Source records
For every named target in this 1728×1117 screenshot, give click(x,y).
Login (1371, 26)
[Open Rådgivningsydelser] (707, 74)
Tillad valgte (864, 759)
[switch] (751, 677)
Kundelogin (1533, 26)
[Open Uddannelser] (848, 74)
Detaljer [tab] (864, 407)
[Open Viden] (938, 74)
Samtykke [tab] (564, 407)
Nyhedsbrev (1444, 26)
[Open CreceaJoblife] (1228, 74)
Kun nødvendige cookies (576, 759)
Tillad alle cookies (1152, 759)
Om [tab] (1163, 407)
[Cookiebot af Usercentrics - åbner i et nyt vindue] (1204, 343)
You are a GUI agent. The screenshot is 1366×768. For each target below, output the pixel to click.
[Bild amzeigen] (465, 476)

--

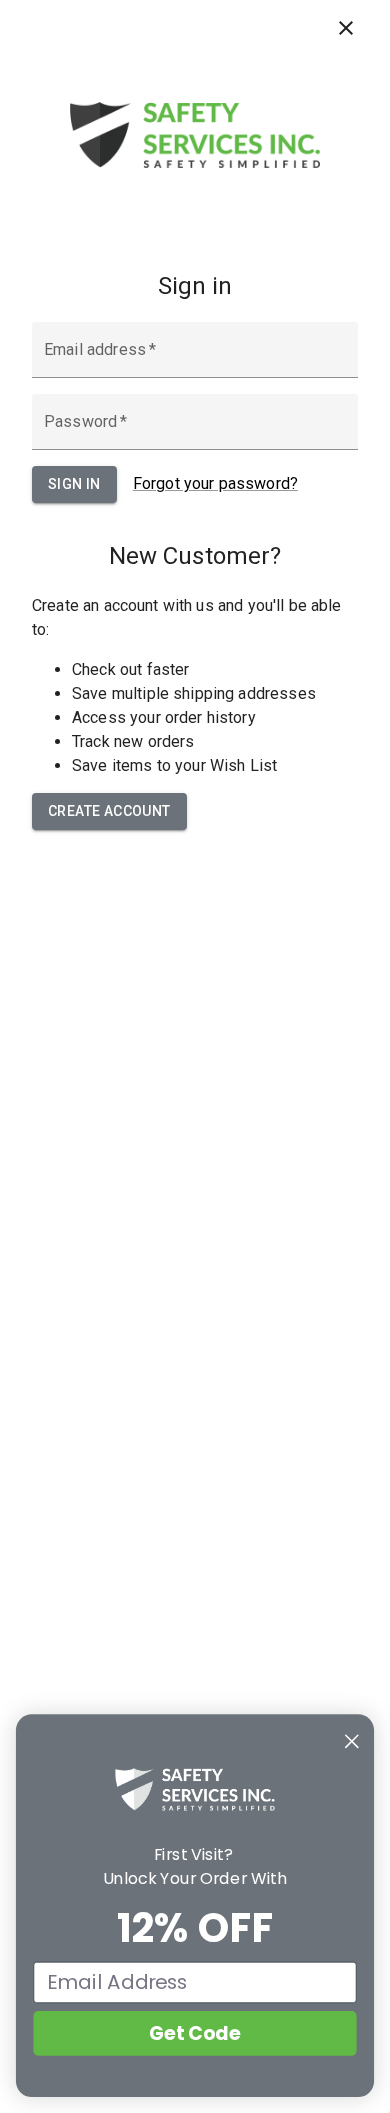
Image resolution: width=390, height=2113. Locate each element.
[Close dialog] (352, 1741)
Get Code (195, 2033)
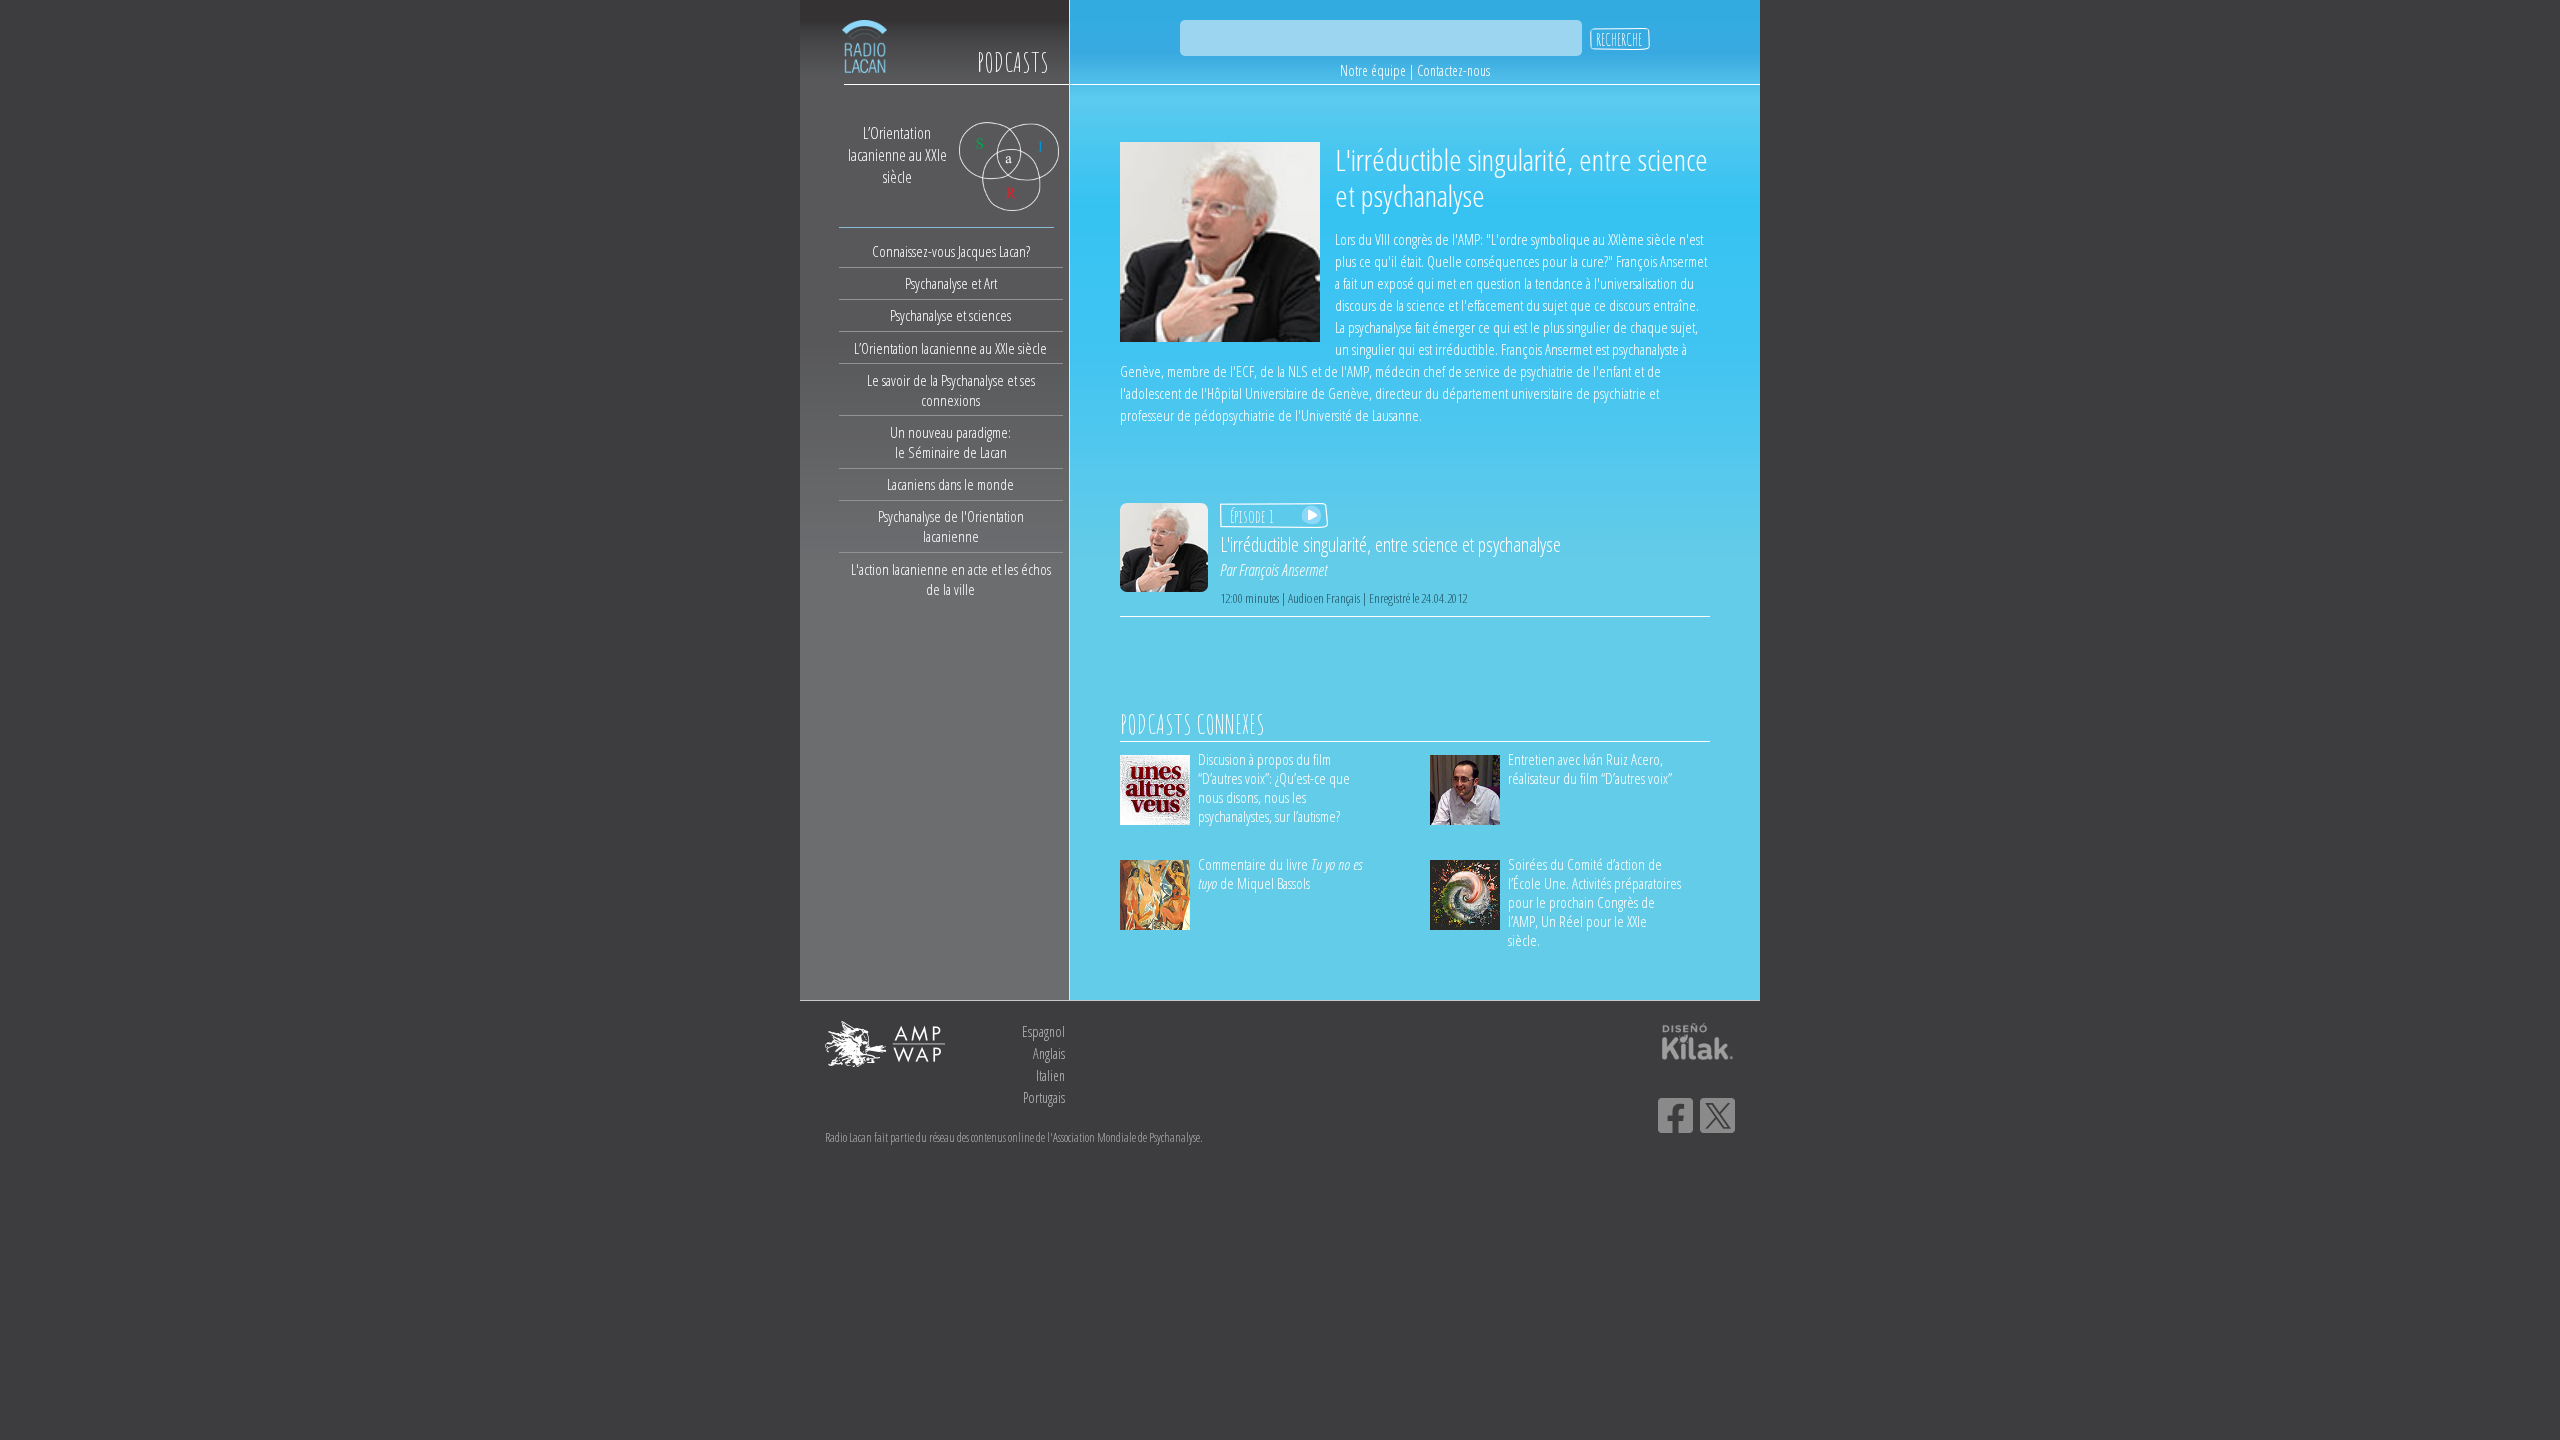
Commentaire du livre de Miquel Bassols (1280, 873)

* * *

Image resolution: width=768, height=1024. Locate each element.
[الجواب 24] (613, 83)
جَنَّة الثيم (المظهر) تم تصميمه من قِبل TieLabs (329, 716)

Exercise objective
Copy task for the entries above: every line with the string "click".

Reply
For every named target in this 1728×1117 screenshot, give click(x,y).
You are a GUI agent. The screenshot is 1366×768. For each target below, output the pixel to click.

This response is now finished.